# Parts of Speech Tagging

Source: https://towardsdatascience.com/a-practitioners-guide-to-natural-language-processing-part-i-processing-understanding-text-9f4abfd13e72

For any language, syntax and structure usually go hand in hand, where a set of specific rules, conventions, and principles govern the way words are combined into phrases; phrases get combines into clauses; and clauses get combined into sentences. 

Knowledge about the structure and syntax of language is helpful in many areas like text processing, annotation, and parsing for further operations such as text classification or summarization.

__Parts of speech (POS)__ are specific lexical categories to which words are assigned, based on their syntactic context and role. Usually, words can fall into one of the following major categories.

+ __N(oun)__: This usually denotes words that depict some object or entity, which may be living or nonliving. Some examples would be fox , dog , book , and so on. The POS tag symbol for nouns is N.

+ __V(erb)__: Verbs are words that are used to describe certain actions, states, or occurrences. There are a wide variety of further subcategories, such as auxiliary, reflexive, and transitive verbs (and many more). Some typical examples of verbs would be running , jumping , read , and write . The POS tag symbol for verbs is V.

+ __Adj(ective)__: Adjectives are words used to describe or qualify other words, typically nouns and noun phrases.

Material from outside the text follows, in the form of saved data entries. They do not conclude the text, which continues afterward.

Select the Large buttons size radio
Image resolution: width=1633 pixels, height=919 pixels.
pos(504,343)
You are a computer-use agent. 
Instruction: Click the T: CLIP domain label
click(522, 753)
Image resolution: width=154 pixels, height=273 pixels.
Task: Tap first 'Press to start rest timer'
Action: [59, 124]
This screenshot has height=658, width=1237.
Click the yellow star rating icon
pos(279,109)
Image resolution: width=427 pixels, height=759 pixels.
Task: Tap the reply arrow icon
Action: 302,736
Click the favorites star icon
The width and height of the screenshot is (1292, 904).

The phrase beautiful flower has the noun (N) flower which is described or qualified using the adjective (ADJ) beautiful . The POS tag symbol for adjectives is ADJ .

+ __Adv(erb)__: Adverbs usually act as modifiers for other words including nouns, adjectives, verbs, or other adverbs. The phrase very beautiful flower has the adverb (ADV) very , which modifies the adjective (ADJ) beautiful , indicating the degree to which the flower is beautiful. The POS tag symbol for adverbs is ADV.

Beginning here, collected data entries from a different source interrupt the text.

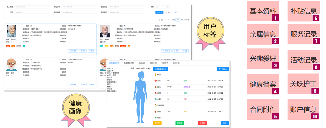Viewport: 326px width, 128px height.
Task: Click the heart icon beside 心率
Action: 155,81
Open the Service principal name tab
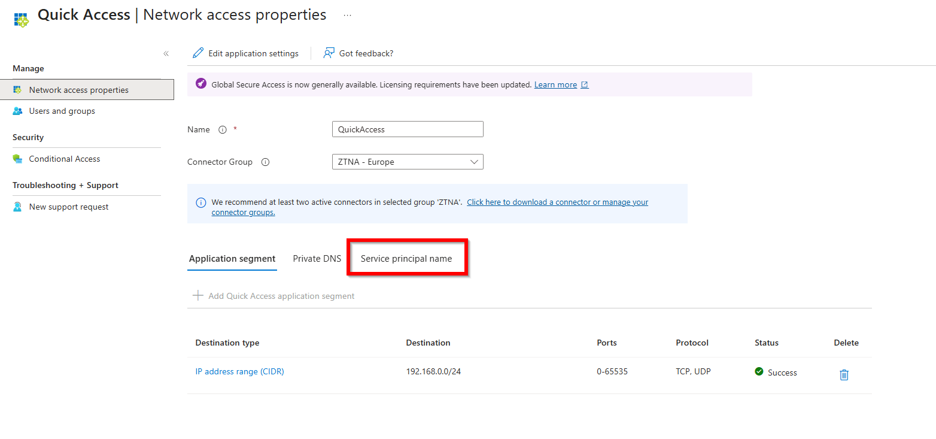Viewport: 936px width, 439px height. pyautogui.click(x=406, y=259)
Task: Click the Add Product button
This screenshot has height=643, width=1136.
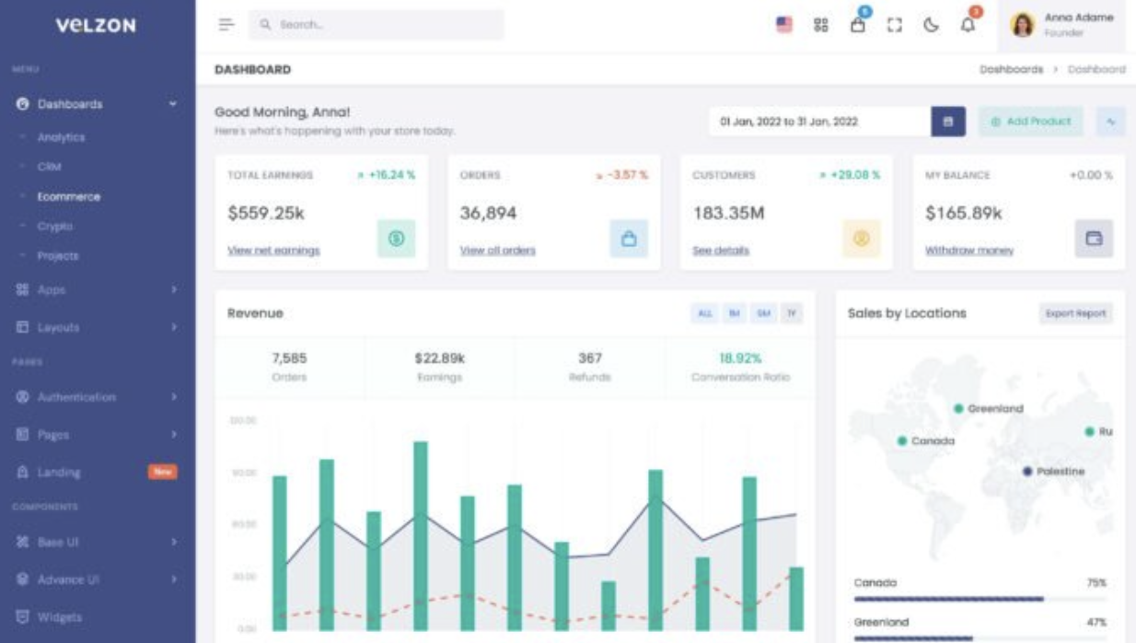Action: click(x=1031, y=122)
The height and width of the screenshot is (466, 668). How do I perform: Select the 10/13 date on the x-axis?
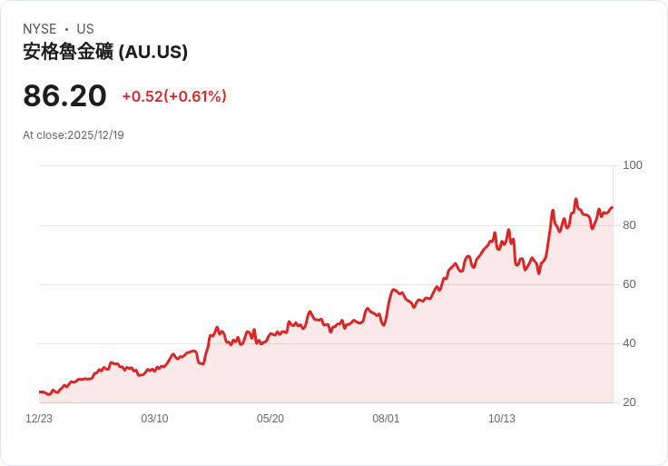[x=502, y=419]
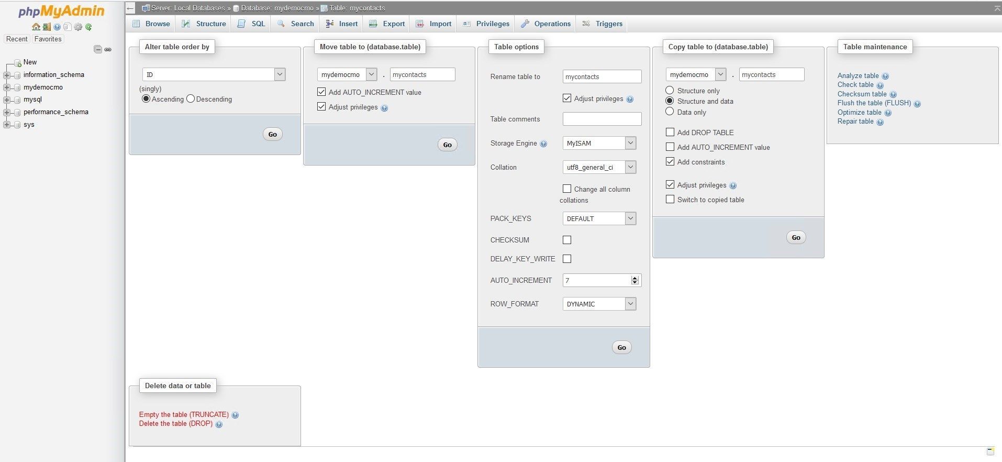Click help icon next to Storage Engine
Viewport: 1002px width, 462px height.
tap(543, 144)
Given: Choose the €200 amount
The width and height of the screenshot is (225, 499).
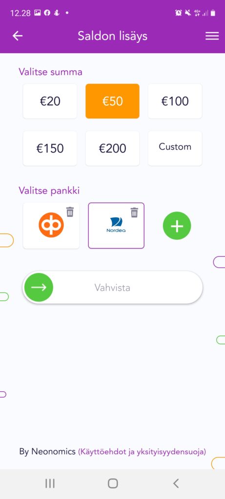Looking at the screenshot, I should click(x=112, y=148).
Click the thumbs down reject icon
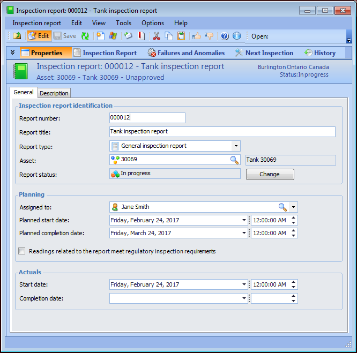 coord(209,36)
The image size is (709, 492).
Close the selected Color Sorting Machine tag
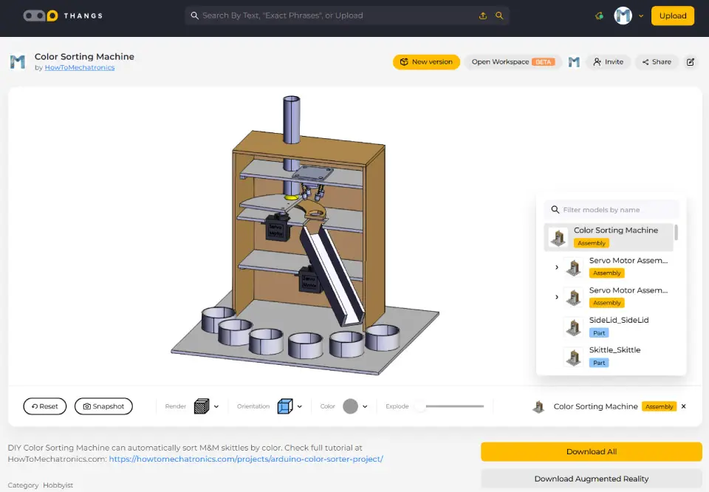point(684,406)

Besides these four major categories of parts of speech , there are other categories that occur frequently in the English language. These include pronouns, prepositions, interjections, conjunctions, determiners, and many others. Furthermore, each POS tag like the noun (N) can be further subdivided into categories like __singular nouns (NN)__, __singular proper nouns (NNP)__, and __plural nouns (NNS)__.

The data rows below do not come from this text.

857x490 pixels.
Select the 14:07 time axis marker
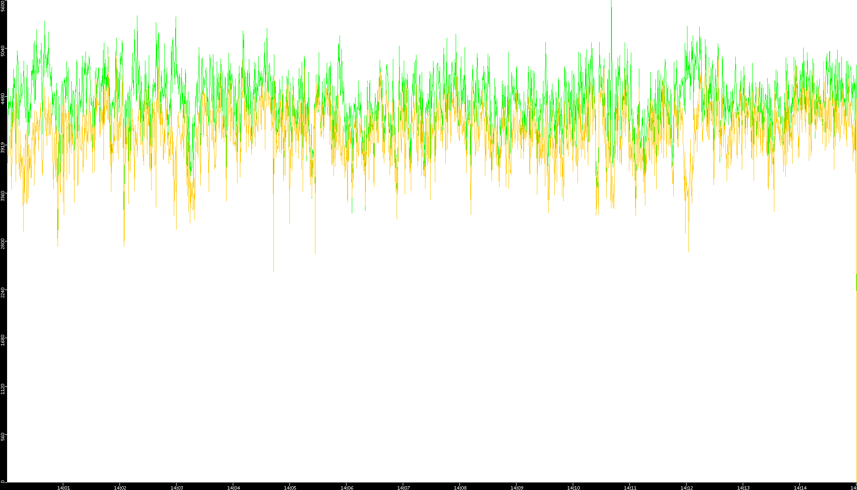coord(403,488)
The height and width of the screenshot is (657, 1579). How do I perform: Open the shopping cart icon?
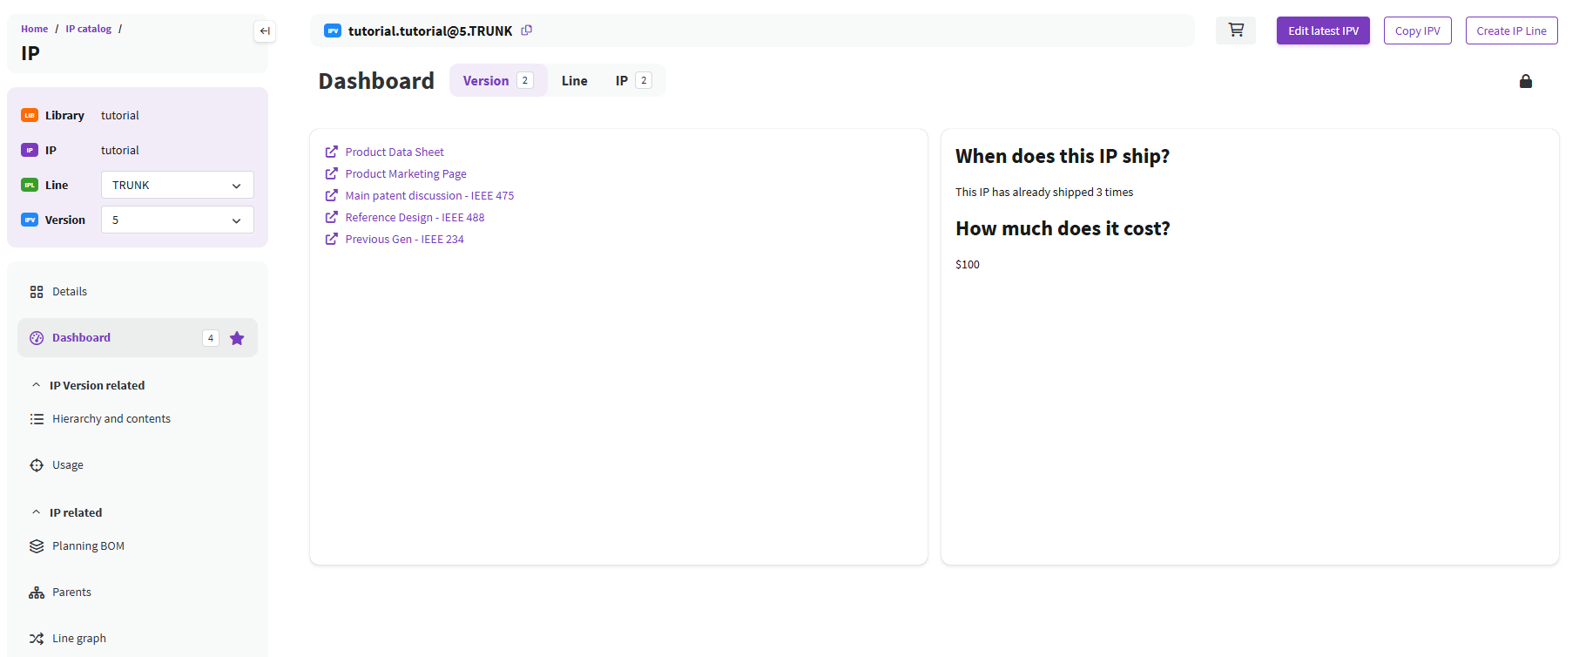point(1235,30)
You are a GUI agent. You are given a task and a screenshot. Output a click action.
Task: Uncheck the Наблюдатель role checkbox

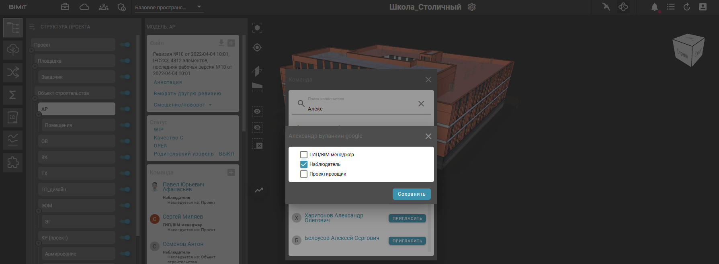point(304,164)
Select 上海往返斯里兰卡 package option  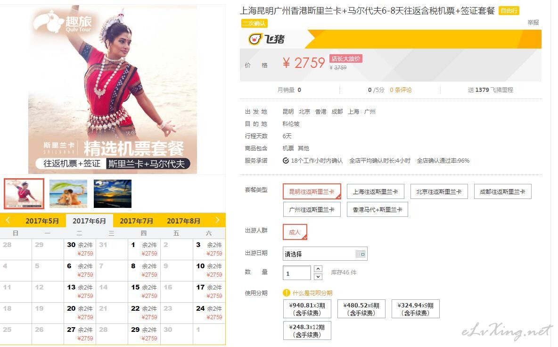tap(375, 192)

The process of classifying and labeling POS tags for words called parts of speech tagging or POS tagging . 

In [1]:
sentence = 'This is NLP text processsing checker'
sentence

'This is NLP text processsing checker'

In [2]:
import nltk

nltk_pos_tagged = nltk.pos_tag(nltk.word_tokenize(sentence))
nltk_pos_tagged

[('This', 'DT'),
 ('is', 'VBZ'),
 ('NLP', 'NNP'),
 ('text', 'NN'),
 ('processsing', 'NN'),
 ('checker', 'NN')]

In [3]:
import pandas as pd

pd.DataFrame(nltk_pos_tagged, 
             columns=['Word', 'POS tag']).T

Unnamed: 0,0,1,2,3,4,5
Word,This,is,NLP,text,processsing,checker
POS tag,DT,VBZ,NNP,NN,NN,NN


In [5]:
import spacy

nlp = spacy.load('en_core_web_sm', parse=False, tag=False, entity=False)

In [6]:
sentence_nlp = nlp(sentence)
spacy_pos_tagged = [(word, word.tag_, word.pos_) for word in sentence_nlp]
spacy_pos_tagged

[(This, 'DT', 'DET'),
 (is, 'VBZ', 'VERB'),
 (NLP, 'NNP', 'PROPN'),
 (text, 'NN', 'NOUN'),
 (processsing, 'VBG', 'VERB'),
 (checker, 'NN', 'NOUN')]

In [7]:
pd.DataFrame(spacy_pos_tagged, 
             columns=['Word', 'POS tag', 'Tag type']).T

Unnamed: 0,0,1,2,3,4,5
Word,This,is,NLP,text,processsing,checker
POS tag,DT,VBZ,NNP,NN,VBG,NN
Tag type,DET,VERB,PROPN,NOUN,VERB,NOUN